La sfida di Kevin Warsh alla Fed
La posizione di Kevin Warsh alla Federal Reserve si presenta particolarmente complessa. Scelto da Donald Trump con l’aspettativa di una politica monetaria più accomodante rispetto a quella di Jerome Powell, deve affrontare un’inflazione che supera gli obiettivi e le tensioni geopolitiche che mantengono elevati i costi energetici. A giugno, Warsh potrebbe aver convinto Trump che mantenere i tassi invariati fosse una forma di allentamento monetario, rispetto a un contesto che richiederebbe un rialzo. Questa linea potrebbe essere confermata a luglio, ma se le pressioni inflazionistiche persistessero, la Fed potrebbe dover considerare un aumento dei tassi già da settembre, nonostante le resistenze previste dalla Casa Bianca.
Prospettive per l’economia globale
L’economia mondiale ha mostrato una notevole resilienza di fronte agli shock geopolitici ed energetici degli ultimi anni. Tuttavia, nessuna economia è in grado di assorbire eventi di tale portata indefinitamente senza conseguenze. È necessario un segnale di distensione, ma al momento non si intravedono prospettive positive. Gli investimenti massicci nell’intelligenza artificiale stanno sostenendo la crescita globale, ma sorgono dubbi sulla rapidità con cui questi investimenti si tradurranno in un incremento della produttività. Nel frattempo, gli effetti sul mercato del lavoro sono già evidenti e potrebbero portare a un aumento della disoccupazione strutturale, gravando ulteriormente sui bilanci pubblici già pesanti di debito.

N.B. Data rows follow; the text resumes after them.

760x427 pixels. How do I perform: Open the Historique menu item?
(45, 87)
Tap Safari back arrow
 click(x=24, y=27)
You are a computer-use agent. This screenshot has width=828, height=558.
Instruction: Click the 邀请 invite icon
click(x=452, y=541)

La Cina e la sua crescita deludente
La Cina sta mostrando un rallentamento significativo, registrando uno dei tassi di crescita più bassi degli ultimi anni, mentre la domanda interna rimane debole. Nonostante il nuovo Piano Quinquennale, non si osservano segnali chiari di un riequilibrio verso un modello economico più orientato ai consumi, mentre il declino demografico inizia a manifestare i suoi effetti. Parallelamente, le tensioni geopolitiche stanno aumentando l’importanza strategica di Pechino in vari contesti internazionali, dall’Asia sud-orientale all’Africa, ampliando la sua influenza politica ed economica.

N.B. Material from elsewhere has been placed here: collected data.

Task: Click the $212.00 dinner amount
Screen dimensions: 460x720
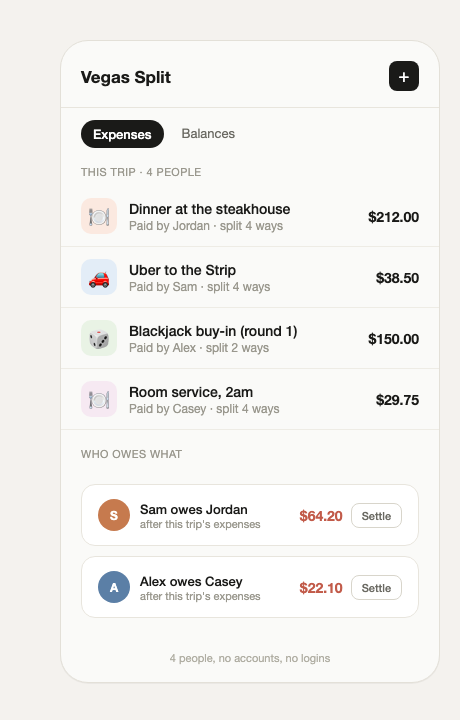Action: (393, 217)
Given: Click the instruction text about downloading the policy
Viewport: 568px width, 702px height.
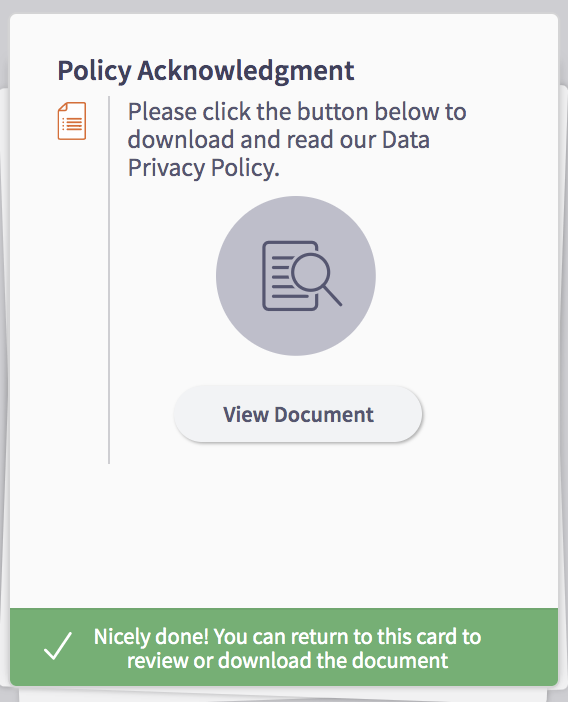Looking at the screenshot, I should 297,139.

Volatilità dei prezzi del petrolio e prospettive future
Si prevede che il conflitto in Medio Oriente non si concluda rapidamente. A meno di un’escalation militare significativa da parte degli Stati Uniti, che appare improbabile, è più realistico aspettarsi un conflitto di logoramento con fasi di tensione variabili. Nel breve termine, è possibile che le tensioni aumentino, soprattutto in vista delle elezioni di mid-term negli Stati Uniti, un momento cruciale per Trump. In questo contesto, ci si aspetta che il prezzo del petrolio si attesti mediamente tra 80 e 90 dollari al barile, con possibilità di picchi verso i 100 dollari in momenti critici e cali nell’area dei 60-70 dollari durante periodi di maggiore distensione. Un simile scenario complicherà ulteriormente il ritorno dell’inflazione verso gli obiettivi delle principali banche centrali e continuerà a ostacolare la crescita economica globale.